Apesar do aumento da judicialização na área da saúde, especialistas avaliam que o desafio vai além do número de processos. Para o sócio do Chalfin Goldberg Vainboim Advogados, banca eleita Mais Admirada no anuário ANÁLISE ADVOCACIA, as soluções para conter a alta de processos no setor passam por medidas que trazem mais clareza e previsibilidade às instituições de saúde. "Hoje, a distinção entre a responsabilidade individual do médico e a responsabilidade institucional do hospital ou clínica é tratada de forma inegavelmente confusa. Isso gera decisões desiguais e insegurança", afirma Fürst.

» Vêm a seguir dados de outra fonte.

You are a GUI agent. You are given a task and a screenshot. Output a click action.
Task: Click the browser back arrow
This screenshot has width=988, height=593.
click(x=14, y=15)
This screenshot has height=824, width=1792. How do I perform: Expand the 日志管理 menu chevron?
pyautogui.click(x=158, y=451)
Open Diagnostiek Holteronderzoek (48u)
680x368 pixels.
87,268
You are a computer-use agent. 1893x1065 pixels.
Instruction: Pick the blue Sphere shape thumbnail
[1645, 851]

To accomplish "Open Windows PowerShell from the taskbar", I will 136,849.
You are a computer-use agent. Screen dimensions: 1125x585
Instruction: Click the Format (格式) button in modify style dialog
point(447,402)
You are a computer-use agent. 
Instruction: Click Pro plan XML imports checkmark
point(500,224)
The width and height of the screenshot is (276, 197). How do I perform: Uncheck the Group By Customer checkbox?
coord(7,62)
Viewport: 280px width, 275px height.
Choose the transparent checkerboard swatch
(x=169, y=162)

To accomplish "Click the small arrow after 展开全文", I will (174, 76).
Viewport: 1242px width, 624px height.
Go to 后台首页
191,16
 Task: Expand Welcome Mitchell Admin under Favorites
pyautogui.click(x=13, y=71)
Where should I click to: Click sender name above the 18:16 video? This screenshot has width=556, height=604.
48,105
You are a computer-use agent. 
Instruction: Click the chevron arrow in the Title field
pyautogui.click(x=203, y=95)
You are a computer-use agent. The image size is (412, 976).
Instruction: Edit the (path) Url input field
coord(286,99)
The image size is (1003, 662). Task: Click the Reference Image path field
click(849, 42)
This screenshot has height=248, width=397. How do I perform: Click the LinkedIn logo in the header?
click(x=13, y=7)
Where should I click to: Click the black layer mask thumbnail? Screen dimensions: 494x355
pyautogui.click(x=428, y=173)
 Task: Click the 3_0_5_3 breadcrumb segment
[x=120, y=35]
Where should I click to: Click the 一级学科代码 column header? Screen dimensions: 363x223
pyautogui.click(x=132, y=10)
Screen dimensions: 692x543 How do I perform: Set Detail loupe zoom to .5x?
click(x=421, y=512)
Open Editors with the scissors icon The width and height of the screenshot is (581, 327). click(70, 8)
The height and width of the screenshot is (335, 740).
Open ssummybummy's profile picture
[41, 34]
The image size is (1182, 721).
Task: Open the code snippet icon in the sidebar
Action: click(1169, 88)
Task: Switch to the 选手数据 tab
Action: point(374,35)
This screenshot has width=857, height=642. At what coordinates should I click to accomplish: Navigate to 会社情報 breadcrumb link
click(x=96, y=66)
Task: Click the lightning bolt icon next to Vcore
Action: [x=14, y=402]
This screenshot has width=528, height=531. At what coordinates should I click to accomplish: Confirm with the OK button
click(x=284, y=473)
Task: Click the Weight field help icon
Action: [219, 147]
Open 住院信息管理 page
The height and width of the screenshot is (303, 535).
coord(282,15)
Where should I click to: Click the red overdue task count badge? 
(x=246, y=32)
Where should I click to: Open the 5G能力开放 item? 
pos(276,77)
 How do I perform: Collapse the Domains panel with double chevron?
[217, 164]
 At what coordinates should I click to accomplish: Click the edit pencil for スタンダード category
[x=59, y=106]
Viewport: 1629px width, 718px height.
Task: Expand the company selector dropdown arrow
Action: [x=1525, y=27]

Segundo o sócio do Chalfin Goldberg Vainboim Advogados, a falta de clareza leva as pessoas a confundirem desfechos negativos, mesmo que sigam protocolos clínicos e a saúde baseada em evidências, com erros assistenciais. A primeira medida, portanto, seria diferenciar essas situações.
Além disso, o advogado também aponta que a criação de padrões de segurança do paciente, aproximando os parâmetros nacionais dos internacionais, e a implementação de indicadores para medir a qualidade assistencial são urgentes. Ele também defende o fortalecimento de mecanismos de mediação e conciliação pré-processual, para que as pessoas possam resolver conflitos antes de entrarem com uma ação judicial. Outro ponto considerado fundamental é o avanço nas regulações para novas tecnologias, que também ganharam espaço na área da saúde.
A solução para a crescente judicialização na saúde, segundo os especialistas consultados, reside na adoção de medidas estruturais. Clareza na definição de responsabilidades, adoção de protocolos clínico-jurídicos e a criação de padrões de segurança do paciente são caminhos para ajudar na redução de litígios. No entanto, enquanto não implementarmos essas medidas, a tendência é que os números continuem a crescer.